Omar Onnis: Sfatare i luoghi comuni, l’innovazione nell’isola che non c’è

Parlare di innovazione in Sardegna sembra un paradosso. Abituati come siamo a considerarci arretrati, fuori dalla Storia, isolati, facciamo fatica a pensarci dentro i fenomeni economici e culturali della contemporaneità. Così come parlare di reti sociali, di economia delle relazioni suona dissonante rispetto alla nostra presunta propensione alla divisione. Eppure si tratta di stereotipi infondati, privi di appigli storici. È una mitologia deprimente e autoassolutoria quella che domina la nostra percezione di noi stessi. Sgomberare il campo da questa falsa coscienza è altrettanto importante che generare pratiche virtuose in termini economici e sociali. Le due necessità vanno a braccetto.

- **Esercizio assegnato 1**: Riporta alla lettera le voci, dalla riga che contiene "You are a computer-use agent. Screen" fino all'ultima voce, entrambe incluse.

- **Estratti del dataset**:
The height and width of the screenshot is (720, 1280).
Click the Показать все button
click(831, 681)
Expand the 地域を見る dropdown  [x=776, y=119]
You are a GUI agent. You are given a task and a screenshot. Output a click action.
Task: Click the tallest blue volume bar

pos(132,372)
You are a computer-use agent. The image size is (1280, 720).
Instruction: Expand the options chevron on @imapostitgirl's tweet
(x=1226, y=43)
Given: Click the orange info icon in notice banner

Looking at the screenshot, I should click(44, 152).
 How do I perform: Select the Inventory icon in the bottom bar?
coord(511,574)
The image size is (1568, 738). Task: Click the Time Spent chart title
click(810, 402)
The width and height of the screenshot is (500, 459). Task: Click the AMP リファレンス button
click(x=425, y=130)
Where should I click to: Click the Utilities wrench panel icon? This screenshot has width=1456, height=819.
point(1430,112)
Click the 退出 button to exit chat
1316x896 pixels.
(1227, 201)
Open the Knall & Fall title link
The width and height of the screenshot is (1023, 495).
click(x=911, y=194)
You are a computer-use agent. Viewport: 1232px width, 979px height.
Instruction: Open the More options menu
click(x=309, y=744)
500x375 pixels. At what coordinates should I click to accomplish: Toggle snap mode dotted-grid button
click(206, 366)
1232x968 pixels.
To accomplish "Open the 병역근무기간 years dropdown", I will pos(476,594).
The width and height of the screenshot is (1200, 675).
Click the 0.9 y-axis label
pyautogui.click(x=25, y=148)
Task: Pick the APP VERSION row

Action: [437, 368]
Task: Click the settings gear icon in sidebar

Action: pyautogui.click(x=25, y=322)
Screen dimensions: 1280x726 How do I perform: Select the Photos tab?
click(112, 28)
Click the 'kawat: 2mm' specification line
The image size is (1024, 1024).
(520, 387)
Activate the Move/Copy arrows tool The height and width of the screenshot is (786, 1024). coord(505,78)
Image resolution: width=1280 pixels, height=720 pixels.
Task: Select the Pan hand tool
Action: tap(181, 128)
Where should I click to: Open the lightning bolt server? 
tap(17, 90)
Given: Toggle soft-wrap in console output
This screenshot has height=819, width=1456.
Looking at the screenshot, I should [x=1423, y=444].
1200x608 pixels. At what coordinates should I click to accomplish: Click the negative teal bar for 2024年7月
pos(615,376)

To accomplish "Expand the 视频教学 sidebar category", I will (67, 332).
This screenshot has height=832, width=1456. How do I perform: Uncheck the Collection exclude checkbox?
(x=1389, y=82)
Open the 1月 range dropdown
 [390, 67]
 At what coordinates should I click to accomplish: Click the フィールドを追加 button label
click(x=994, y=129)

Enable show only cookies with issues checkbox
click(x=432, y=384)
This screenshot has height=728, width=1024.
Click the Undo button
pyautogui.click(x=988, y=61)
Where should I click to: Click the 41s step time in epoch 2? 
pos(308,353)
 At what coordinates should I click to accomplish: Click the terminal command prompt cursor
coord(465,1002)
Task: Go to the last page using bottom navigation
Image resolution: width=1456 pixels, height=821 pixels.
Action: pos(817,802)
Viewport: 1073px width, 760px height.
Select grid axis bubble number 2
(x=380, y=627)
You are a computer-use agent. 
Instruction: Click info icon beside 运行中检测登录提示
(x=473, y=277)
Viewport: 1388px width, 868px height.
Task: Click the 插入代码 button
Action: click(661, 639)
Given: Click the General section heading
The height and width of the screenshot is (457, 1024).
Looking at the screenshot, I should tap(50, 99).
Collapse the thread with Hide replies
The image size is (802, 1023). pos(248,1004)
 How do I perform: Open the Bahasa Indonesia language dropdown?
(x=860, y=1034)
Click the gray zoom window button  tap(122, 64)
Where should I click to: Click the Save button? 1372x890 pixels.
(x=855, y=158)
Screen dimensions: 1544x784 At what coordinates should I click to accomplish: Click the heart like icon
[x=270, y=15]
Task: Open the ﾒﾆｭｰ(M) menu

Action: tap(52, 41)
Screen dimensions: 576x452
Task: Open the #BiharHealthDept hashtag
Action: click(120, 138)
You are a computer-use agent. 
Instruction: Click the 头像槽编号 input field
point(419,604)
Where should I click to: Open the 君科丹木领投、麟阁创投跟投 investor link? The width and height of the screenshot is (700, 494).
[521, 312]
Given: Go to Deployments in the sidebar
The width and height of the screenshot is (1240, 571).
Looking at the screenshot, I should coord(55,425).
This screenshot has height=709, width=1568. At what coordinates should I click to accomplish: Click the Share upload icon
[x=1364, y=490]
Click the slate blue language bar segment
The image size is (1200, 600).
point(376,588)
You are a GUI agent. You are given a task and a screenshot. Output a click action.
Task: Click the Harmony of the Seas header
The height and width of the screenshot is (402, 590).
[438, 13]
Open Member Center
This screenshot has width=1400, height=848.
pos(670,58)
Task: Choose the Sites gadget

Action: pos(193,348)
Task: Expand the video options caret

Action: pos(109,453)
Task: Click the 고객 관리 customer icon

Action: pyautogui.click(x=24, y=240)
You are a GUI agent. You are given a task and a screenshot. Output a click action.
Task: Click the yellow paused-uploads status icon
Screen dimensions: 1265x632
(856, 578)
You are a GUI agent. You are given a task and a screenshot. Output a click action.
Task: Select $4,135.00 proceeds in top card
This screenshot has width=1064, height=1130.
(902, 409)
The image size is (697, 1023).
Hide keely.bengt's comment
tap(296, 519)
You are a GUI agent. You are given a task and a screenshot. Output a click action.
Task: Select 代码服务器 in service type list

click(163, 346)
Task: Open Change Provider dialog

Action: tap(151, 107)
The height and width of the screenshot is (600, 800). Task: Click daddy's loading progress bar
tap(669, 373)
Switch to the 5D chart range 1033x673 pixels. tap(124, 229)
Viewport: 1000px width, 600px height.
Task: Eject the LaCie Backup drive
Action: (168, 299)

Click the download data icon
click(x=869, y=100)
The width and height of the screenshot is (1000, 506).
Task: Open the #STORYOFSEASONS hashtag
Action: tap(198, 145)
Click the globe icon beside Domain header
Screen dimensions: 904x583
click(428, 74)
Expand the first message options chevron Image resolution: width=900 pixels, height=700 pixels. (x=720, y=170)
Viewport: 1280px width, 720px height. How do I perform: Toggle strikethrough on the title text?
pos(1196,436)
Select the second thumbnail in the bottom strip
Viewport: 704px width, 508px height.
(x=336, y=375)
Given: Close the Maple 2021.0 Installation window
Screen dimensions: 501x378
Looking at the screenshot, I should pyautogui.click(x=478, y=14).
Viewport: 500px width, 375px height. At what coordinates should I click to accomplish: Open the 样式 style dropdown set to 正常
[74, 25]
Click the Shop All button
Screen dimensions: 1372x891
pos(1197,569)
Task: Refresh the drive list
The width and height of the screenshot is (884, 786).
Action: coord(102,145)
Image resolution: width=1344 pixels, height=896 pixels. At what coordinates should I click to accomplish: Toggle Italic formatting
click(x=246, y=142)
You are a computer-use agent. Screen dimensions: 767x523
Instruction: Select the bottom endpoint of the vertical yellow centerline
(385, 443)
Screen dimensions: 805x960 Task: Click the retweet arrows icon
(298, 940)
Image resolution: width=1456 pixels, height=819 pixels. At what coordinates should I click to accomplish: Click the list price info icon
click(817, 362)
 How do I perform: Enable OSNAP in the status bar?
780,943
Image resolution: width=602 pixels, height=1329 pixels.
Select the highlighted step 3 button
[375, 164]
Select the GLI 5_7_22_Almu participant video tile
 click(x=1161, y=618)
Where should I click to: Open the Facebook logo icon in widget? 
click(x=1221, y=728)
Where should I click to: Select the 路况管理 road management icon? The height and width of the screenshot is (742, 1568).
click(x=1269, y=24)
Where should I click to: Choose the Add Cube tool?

- **Esercizio assegnato 2**:
Rispondi in breve alle domande sull'estratto fornito.
(a) Secondo l'estratto fornito, come siamo abituati a considerarci?
(b) Rispetto a quale presunta propensione suona dissonante parlare di reti sociali e di economia delle relazioni?
(c) Con quali due aggettivi viene definita la mitologia che domina la percezione di noi stessi?

- **Soluzione del problema 1**:
You are a computer-use agent. Screen dimensions: 767x523
Instruction: Select the bottom endpoint of the vertical yellow centerline
(385, 443)
Screen dimensions: 805x960 Task: Click the retweet arrows icon
(298, 940)
Image resolution: width=1456 pixels, height=819 pixels. At what coordinates should I click to accomplish: Click the list price info icon
click(817, 362)
 How do I perform: Enable OSNAP in the status bar?
780,943
Image resolution: width=602 pixels, height=1329 pixels.
Select the highlighted step 3 button
[375, 164]
Select the GLI 5_7_22_Almu participant video tile
 click(x=1161, y=618)
Where should I click to: Open the Facebook logo icon in widget? 
click(x=1221, y=728)
Where should I click to: Select the 路况管理 road management icon? The height and width of the screenshot is (742, 1568).
click(x=1269, y=24)
Where should I click to: Choose the Add Cube tool?

- **Soluzione del problema 2**:
(a) Arretrati, fuori dalla Storia, isolati.
(b) La propensione alla divisione.
(c) Deprimente e autoassolutoria.